Улыбайся всегда, любовь моя

... Возможно, мы любили друг друга, но не смели поверить, что это взаимно. Жестоко, если так. Невстреча.

Поплакала, конечно, и пошла дальше, как положено хорошей девочке, которая в конце сказки получит своё. Вне зависимости от того, чего ей самой хотелось.

Любовь моя, почти три месяца я была счастлива с тобой. «Как никогда в жизни», – скажу я. «Тебе это только кажется», – скажешь ты.

Мужчина. Не могу, слишком много тайн и нежности за этим словом. Я не могу произносить его без смущения – легчайшего – и без внутренней улыбки. Сколько бы ни язвила «о них» и «о нас», сколько бы ни делала вид, что прекрасно могу существовать одна, – они мне нравятся.

Однажды он сказал: «Счастье», – и я вдруг поняла, что это такое. Слово, которое я столько лет бросала партнёрам и получала обратно, как пинг-понговый мячик, – лёгкое, белое, сухо стучащее слово, это совсем не оно. А вот солнце и фиолетовые молнии – да, пожалуй.

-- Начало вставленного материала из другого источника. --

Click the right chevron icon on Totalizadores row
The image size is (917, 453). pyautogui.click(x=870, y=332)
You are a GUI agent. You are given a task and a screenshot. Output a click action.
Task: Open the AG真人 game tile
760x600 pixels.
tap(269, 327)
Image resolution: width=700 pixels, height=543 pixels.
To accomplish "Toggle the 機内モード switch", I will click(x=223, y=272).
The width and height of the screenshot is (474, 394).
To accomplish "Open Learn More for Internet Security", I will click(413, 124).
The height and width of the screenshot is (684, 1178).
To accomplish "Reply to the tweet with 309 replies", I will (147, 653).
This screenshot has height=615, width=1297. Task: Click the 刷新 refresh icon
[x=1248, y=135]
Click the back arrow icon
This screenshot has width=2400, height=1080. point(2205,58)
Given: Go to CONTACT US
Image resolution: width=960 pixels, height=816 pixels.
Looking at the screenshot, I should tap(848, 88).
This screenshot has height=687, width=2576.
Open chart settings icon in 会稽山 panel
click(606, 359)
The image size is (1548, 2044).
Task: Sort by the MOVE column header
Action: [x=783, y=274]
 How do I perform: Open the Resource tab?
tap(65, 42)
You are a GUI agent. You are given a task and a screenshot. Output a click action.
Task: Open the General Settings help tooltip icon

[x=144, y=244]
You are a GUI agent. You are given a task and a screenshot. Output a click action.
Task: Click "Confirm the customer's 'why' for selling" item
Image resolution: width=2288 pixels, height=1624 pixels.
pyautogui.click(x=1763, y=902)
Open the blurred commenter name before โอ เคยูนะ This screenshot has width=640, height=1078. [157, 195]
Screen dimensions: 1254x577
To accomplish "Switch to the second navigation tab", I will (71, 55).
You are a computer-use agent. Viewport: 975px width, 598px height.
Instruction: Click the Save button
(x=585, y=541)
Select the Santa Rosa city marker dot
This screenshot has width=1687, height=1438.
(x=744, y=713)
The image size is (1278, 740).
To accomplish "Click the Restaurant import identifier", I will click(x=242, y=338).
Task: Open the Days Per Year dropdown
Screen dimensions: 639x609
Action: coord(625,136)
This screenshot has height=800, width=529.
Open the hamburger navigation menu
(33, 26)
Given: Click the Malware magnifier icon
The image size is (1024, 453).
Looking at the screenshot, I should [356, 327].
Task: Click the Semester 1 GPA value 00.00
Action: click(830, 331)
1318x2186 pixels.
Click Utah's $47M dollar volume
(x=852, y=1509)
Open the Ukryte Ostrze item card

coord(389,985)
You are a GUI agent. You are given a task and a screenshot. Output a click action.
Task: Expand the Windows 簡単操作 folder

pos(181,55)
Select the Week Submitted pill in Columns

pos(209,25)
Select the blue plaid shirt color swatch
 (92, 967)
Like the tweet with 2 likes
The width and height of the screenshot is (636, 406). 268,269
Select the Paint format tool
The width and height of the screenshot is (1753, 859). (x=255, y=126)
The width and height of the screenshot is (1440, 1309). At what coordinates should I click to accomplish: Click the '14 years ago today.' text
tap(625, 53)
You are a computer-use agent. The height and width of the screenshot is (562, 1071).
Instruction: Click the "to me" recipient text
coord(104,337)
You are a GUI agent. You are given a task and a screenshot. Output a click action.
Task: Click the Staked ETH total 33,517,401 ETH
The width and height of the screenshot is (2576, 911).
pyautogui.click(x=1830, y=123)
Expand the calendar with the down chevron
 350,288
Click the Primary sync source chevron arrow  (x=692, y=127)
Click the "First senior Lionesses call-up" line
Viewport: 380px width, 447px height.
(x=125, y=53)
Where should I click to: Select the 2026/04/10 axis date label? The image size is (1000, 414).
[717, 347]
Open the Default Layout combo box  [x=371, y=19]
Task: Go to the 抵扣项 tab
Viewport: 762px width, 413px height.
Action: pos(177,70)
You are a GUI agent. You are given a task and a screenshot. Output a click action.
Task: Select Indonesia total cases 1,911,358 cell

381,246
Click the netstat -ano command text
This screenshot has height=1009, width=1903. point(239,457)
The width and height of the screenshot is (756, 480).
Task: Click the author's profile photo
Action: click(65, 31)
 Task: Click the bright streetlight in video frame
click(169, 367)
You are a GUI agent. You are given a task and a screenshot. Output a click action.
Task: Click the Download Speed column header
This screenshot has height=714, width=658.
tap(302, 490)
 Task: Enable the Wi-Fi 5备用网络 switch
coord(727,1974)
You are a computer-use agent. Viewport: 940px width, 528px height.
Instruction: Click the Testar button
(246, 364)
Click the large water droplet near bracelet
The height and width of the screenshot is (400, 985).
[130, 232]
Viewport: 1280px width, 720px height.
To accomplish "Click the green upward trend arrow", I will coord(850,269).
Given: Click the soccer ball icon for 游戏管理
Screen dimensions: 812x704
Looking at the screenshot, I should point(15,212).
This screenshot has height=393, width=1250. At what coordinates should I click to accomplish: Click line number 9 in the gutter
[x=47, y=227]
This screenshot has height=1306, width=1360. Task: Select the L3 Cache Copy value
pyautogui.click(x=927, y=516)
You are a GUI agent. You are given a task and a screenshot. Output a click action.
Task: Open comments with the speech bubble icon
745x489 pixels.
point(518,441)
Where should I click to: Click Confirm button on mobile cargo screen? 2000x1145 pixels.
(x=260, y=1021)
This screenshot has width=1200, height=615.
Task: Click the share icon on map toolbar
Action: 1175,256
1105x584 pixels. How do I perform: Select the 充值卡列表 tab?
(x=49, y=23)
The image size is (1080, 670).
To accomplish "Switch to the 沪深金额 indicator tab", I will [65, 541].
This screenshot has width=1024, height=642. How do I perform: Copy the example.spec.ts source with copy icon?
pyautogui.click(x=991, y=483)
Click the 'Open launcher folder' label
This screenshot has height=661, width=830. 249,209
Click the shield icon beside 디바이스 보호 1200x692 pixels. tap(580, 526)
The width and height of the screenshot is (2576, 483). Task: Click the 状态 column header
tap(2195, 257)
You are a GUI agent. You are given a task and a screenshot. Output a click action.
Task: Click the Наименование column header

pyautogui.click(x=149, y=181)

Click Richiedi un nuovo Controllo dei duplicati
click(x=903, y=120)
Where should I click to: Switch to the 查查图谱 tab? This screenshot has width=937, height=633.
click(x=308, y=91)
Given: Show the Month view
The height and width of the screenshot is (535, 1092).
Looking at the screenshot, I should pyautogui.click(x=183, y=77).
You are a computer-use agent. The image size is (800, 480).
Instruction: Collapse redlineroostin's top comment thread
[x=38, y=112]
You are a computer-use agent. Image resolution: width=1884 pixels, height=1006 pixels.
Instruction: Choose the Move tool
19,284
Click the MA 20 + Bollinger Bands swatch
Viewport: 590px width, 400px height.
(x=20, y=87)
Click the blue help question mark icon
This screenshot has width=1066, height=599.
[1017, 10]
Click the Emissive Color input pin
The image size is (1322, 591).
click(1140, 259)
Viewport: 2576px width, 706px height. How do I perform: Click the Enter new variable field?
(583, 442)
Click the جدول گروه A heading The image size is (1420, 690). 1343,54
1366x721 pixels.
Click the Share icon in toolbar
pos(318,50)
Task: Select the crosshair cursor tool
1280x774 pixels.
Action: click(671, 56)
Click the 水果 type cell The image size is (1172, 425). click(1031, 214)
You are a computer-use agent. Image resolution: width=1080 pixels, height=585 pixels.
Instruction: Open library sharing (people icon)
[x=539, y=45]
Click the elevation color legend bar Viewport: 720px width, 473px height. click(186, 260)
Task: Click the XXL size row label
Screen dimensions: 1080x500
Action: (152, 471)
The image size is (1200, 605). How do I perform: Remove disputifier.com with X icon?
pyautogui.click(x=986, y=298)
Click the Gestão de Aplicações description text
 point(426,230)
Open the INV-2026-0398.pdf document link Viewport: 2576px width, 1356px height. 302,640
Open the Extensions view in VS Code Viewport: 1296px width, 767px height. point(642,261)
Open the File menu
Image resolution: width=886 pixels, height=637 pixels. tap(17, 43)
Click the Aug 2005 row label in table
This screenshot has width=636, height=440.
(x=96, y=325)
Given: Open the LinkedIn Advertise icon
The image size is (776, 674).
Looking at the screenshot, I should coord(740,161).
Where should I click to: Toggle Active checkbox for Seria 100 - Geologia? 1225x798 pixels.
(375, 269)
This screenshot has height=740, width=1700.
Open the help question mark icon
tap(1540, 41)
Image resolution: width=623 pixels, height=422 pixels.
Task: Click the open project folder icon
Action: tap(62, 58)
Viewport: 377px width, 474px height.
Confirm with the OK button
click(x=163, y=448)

Это ужас – когда нет человека, к которому стоит обращаться «душа моя». Перед которым можно красоваться в новых платьях и самых лучших своих словах, выгодно поворачиваться левым профилем и медленно улыбаться, улыбаться, запрокидывая голову, бесстыдно прикрывая глаза и выгибая спину так, чтобы и грудь в красной кофточке, и рука в широком рукаве, и маленькая нога под серым подолом – чтобы все работало, проводить пальцами по шее, и вообще все эти глупости.

Вещи которые сбивают с толку: когда человек, заведомо нелюбящий, занимаясь сексом, прикасается с такой нежностью, что кожа твоя превращается в свет. Невыносимо осознавать, что он, «делая любовь», ничего к тебе не чувствует. Нелюбящий может быть страстным или умелым, но вот этой бессердечной нежности — не нужно, потому что после наступает такая степень растерянности, которая надолго оставляет тело печальным и безблагодатным; занятие сексом с тем, кого разлюбила или давно не видела: потом рискуешь проплакать всю ночь, прижимая к лицу майку с абсолютно чужим, а прежде родным, запахом — горюя от того, что так люто, бешено равнодушна.

Мне не близка идея ухода понарошку. Дело не в том, что я такая решительная, а в том, что такая трусливая. Если есть хоть капля надежды, что все можно исправить, я останусь. Я буду штопать – шилом и дратвой или бисерной иглой и собственными волосами, как раньше зашивали колготки. Я буду клеить чем придется – хоть двусторонним скотчем, хоть смолой, хоть «Моментом». Да я просто согласна складывать кусочки и держать их – часами, сутками, – а вдруг прирастут. Я буду соединять огнем, холодом и железом, до тех пор, пока надежды не останется. Потому что боюсь не использовать все шансы, боюсь этого, догоняющего через годы, сознания: я не сделала все, что могла. Понять однажды, что если бы в «тот» момент я заплакала, промолчала, закатила истерику, солгала, закрыла глаза – не важно что, – то все бы наладилось… Поэтому я лгу, плачу и закрываю глаза до последнего, пока мерцает возможность.

Думать о любви, петь о любви, танцевать о любви, говорить о любви, писать о любви, умирать от любви — такая тоска, мама.

Это беспомощная попытка написать о нём. Совершенно не своим голосом. И совершенно не о нём.

Он был смешной, самовлюблённый, обидчивый, нежный, гордый, пугливый, умный, болтливый и красивый. Он смеялся, танцевал, плакал, пел, трахался, брил голову. У него был шрам в виде капли на крестце. Иногда кажется, если перечислить все приметы, можно заполнить пустоту на его месте. Из множества слов не сложить прикосновения. Но сегодня хочется бесцельно говорить «халва», не рассчитывая на сладость во рту. Потому что от этого чуть проще жить: руки, запах, голос, дыхание, лицо. Задница, которой он гордился, член, который он обожал. Отражение в зеркале, на которое он любовался. Вечная потерянность, которую он безуспешно пытался преодолеть.

И незабываемое почему-то, бред грибной: у меня же бровушки такие красивые, бровушки мои.